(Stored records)
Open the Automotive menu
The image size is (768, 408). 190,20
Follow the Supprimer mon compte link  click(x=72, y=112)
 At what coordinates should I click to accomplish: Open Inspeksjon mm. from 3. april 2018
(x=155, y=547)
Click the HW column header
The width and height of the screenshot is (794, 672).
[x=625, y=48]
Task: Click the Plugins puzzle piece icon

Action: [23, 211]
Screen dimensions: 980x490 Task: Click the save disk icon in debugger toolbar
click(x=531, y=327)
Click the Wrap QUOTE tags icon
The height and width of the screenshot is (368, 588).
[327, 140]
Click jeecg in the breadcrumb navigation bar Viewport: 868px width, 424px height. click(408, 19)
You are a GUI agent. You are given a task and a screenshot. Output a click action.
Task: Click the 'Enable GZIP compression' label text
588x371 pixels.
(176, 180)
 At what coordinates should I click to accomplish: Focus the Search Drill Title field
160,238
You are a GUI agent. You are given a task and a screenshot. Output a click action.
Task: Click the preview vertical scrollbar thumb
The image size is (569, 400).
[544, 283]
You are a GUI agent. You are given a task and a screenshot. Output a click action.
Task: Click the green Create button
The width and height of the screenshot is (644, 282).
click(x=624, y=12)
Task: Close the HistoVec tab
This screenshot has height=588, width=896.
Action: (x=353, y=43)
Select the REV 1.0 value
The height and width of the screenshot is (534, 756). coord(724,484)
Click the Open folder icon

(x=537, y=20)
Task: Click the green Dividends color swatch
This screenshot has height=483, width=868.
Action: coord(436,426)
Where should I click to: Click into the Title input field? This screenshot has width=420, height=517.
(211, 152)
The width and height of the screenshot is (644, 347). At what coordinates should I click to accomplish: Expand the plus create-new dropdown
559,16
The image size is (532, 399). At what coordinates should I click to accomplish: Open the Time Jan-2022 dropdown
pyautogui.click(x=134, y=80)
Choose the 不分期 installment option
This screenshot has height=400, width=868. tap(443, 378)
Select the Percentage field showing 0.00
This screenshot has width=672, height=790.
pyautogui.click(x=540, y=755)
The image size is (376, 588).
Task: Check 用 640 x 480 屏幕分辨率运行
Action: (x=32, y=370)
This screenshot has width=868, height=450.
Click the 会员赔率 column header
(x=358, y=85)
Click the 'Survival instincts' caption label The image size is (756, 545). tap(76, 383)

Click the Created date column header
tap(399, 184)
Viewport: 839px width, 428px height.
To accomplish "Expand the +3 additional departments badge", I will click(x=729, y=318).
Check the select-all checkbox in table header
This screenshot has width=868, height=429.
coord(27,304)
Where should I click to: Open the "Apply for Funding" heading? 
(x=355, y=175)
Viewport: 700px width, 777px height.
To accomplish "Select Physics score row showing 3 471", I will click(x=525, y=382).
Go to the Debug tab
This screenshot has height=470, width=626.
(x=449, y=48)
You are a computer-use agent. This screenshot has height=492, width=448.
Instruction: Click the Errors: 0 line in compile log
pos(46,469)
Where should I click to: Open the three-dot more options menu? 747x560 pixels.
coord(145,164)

__Your objective__:
Write out exactly the lines that fall from the line with "Click the 'Survival" to the line with "Viewport: 839px width, 428px height." in the records above, keeping both ends.

__Output for this exercise__:
Click the 'Survival instincts' caption label The image size is (756, 545). tap(76, 383)

Click the Created date column header
tap(399, 184)
Viewport: 839px width, 428px height.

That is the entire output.